SQL Optimization And ON Clause vs WHERE Clause

Posted September 21, 2006 at 6:18 PM

Tags: ColdFusion, SQL

I have been under the impression that putting "criteria" in the ON clauses of a SQL statement will create a faster query when compared to the same SELECT statement if the same criteria was placed in the WHERE clause. The ON clause is executed before the WHERE clause so I figured criteria there would perform better. When you join two tables together it creates a cross-product then it applies the WHERE clause to the resultant table join. At least this is what I think happens.

Anyway, that is a horrible explanation, but I went ahead and did some tests to see what kind of speed differences there are.
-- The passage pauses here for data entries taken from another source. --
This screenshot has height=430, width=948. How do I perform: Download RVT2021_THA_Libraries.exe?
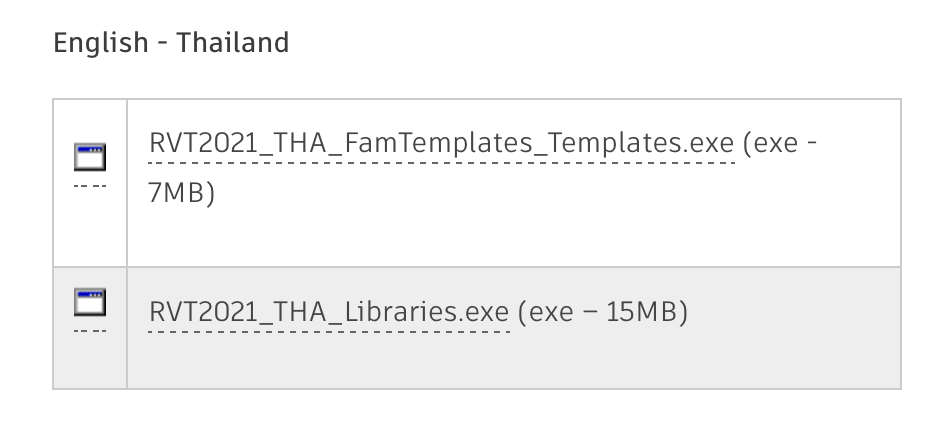[329, 313]
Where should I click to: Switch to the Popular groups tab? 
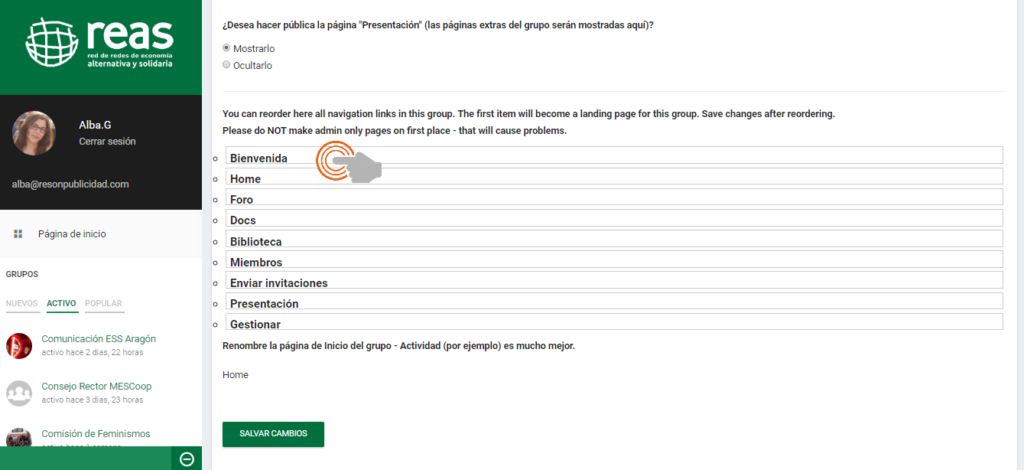coord(103,303)
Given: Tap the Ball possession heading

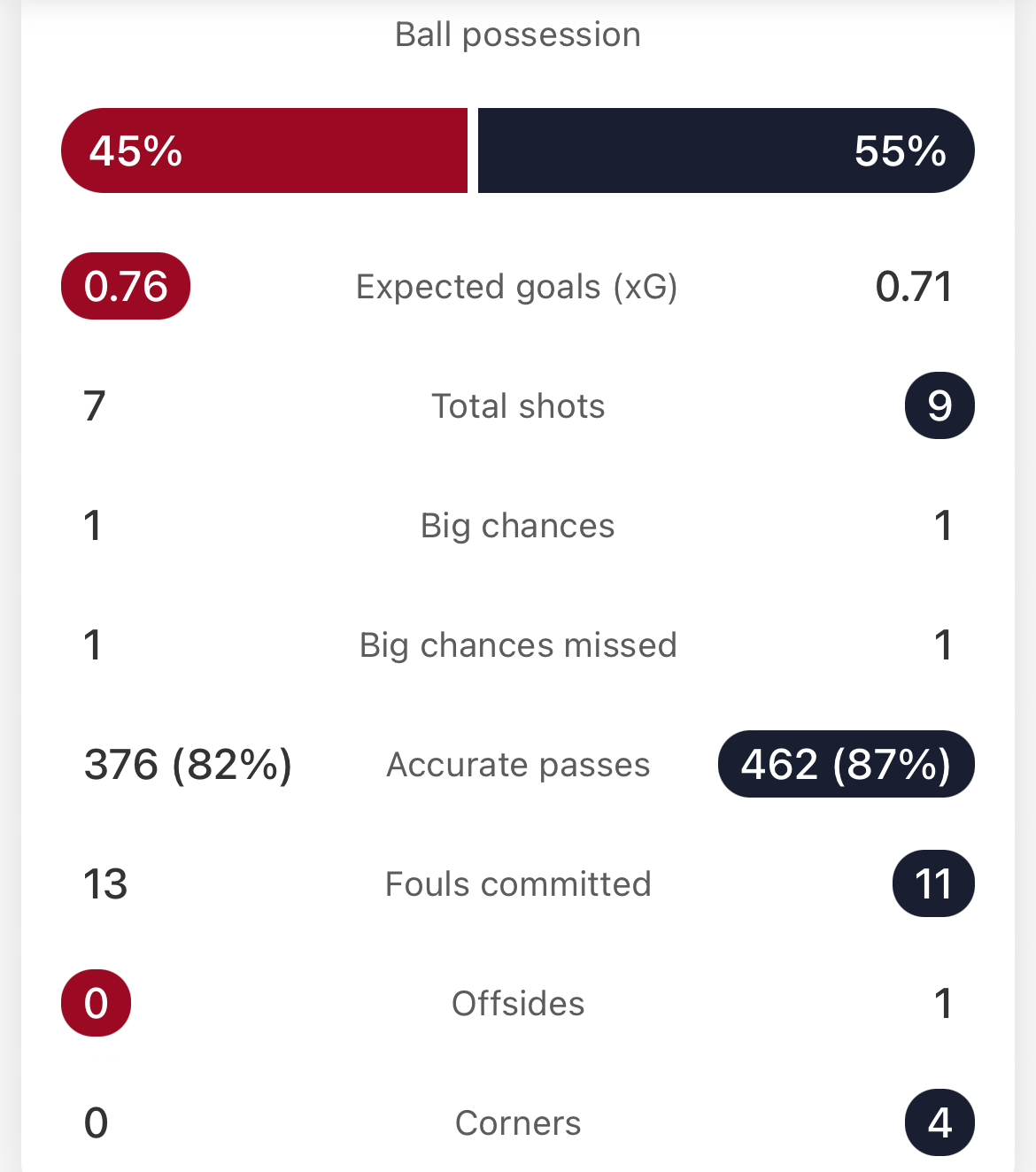Looking at the screenshot, I should (x=518, y=35).
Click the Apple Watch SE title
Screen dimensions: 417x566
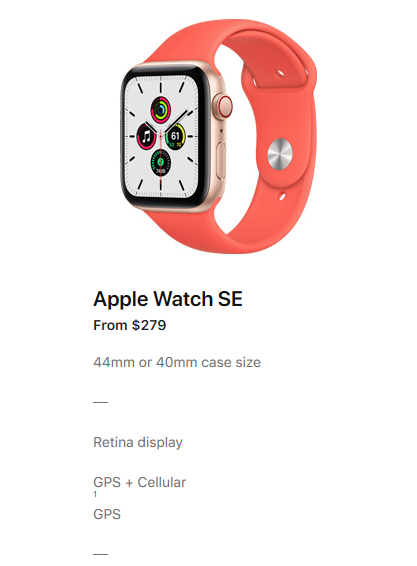(x=168, y=299)
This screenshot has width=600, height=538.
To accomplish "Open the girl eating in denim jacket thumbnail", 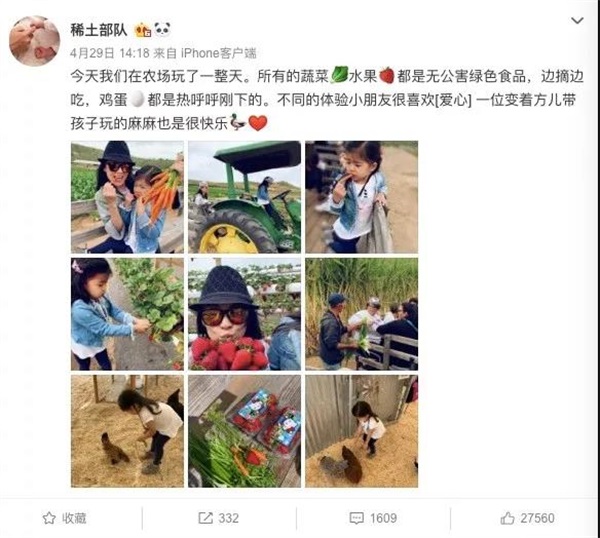I will [x=362, y=197].
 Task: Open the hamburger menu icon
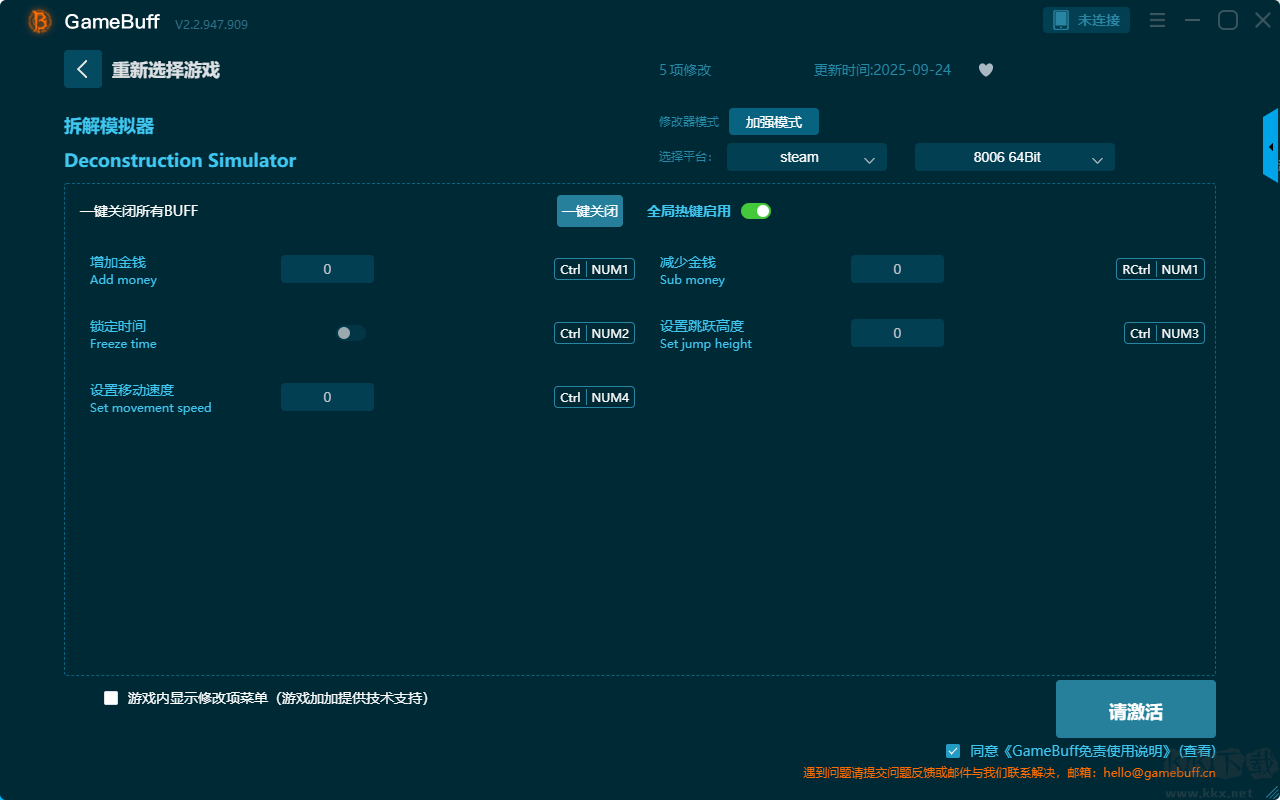tap(1157, 20)
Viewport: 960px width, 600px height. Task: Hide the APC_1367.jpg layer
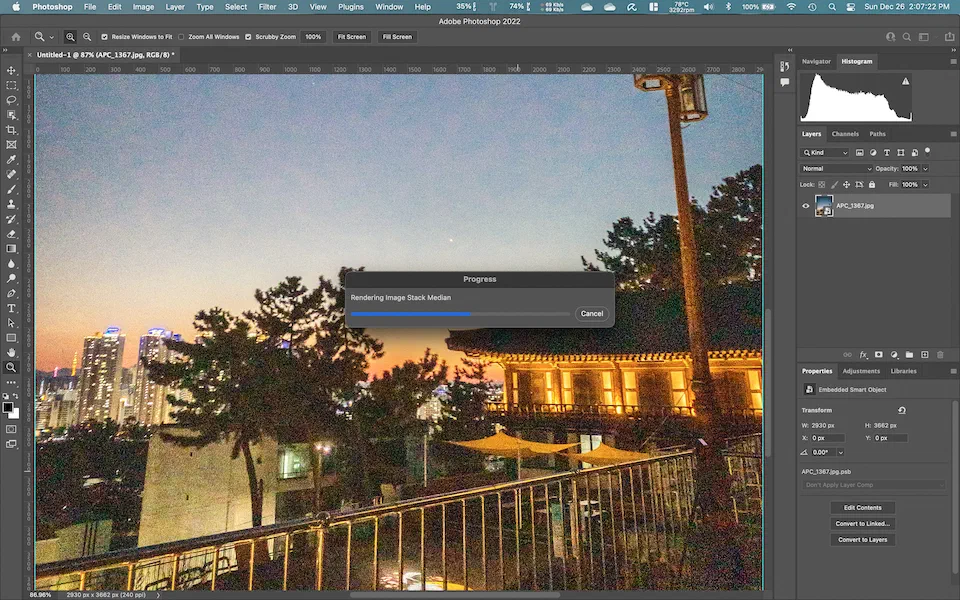click(806, 206)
To test, I queried a web statistics database, joining several tables together.

Here is the query with all the criteria in the WHERE clause:

 Launch code in new window » Download code as text file »

  • <cfquery name="qWhereTest" datasource="...">
  • SELECT
  • COUNT( * )
  • FROM
  • web_stats_hit h
  • INNER JOIN
  • web_stats_url u
  • ON
  • h.web_stats_url_id = u.id
  • INNER JOIN
  • web_stats_session s
  • ON
  • h.web_stats_session_id = s.id
  • INNER JOIN
  • web_stats_user_agent a
  • ON
  • s.web_stats_user_agent_id = a.id
  • WHERE
  • <!--- Get urls that were in blogs or snippets. --->
  • (
  • u.name LIKE
  • <cfqueryparam
  • value="%blog%"
  • cfsqltype="CF_SQL_VARCHAR"
  • />
  • OR
  • u.name LIKE
  • <cfqueryparam
  • value="%snippets%"
  • cfsqltype="CF_SQL_VARCHAR"
  • />
  • )
  •  
  • <!---
  • Get urls what were in the DB. This has no purpose
  • other than to make the DB work harder.
  • --->
  • AND
  • u.id BETWEEN
  • (
  • SELECT
  • MIN( u2.id )
  • FROM
  • web_stats_url u2
  • )
  • AND
  • (
  • SELECT
  • MAX( u2.id )
  • FROM
  • web_stats_url u2
  • )
  •  
  • <!--- Get sessions started from september. --->
  • AND
  • s.date_created BETWEEN '2006-09-01' AND '2006-10-01'
  •  
  • <!--- Get sessions user Mozilla browsers. --->
  • AND
  • a.name LIKE
  • <cfqueryparam
  • value="%Mozilla%"
  • cfsqltype="CF_SQL_VARCHAR"
  • />
  • </cfquery>

Then, in this test, I have moved all the WHERE clause criteria to be part of the ON clauses:

 Launch code in new window » Download code as text file »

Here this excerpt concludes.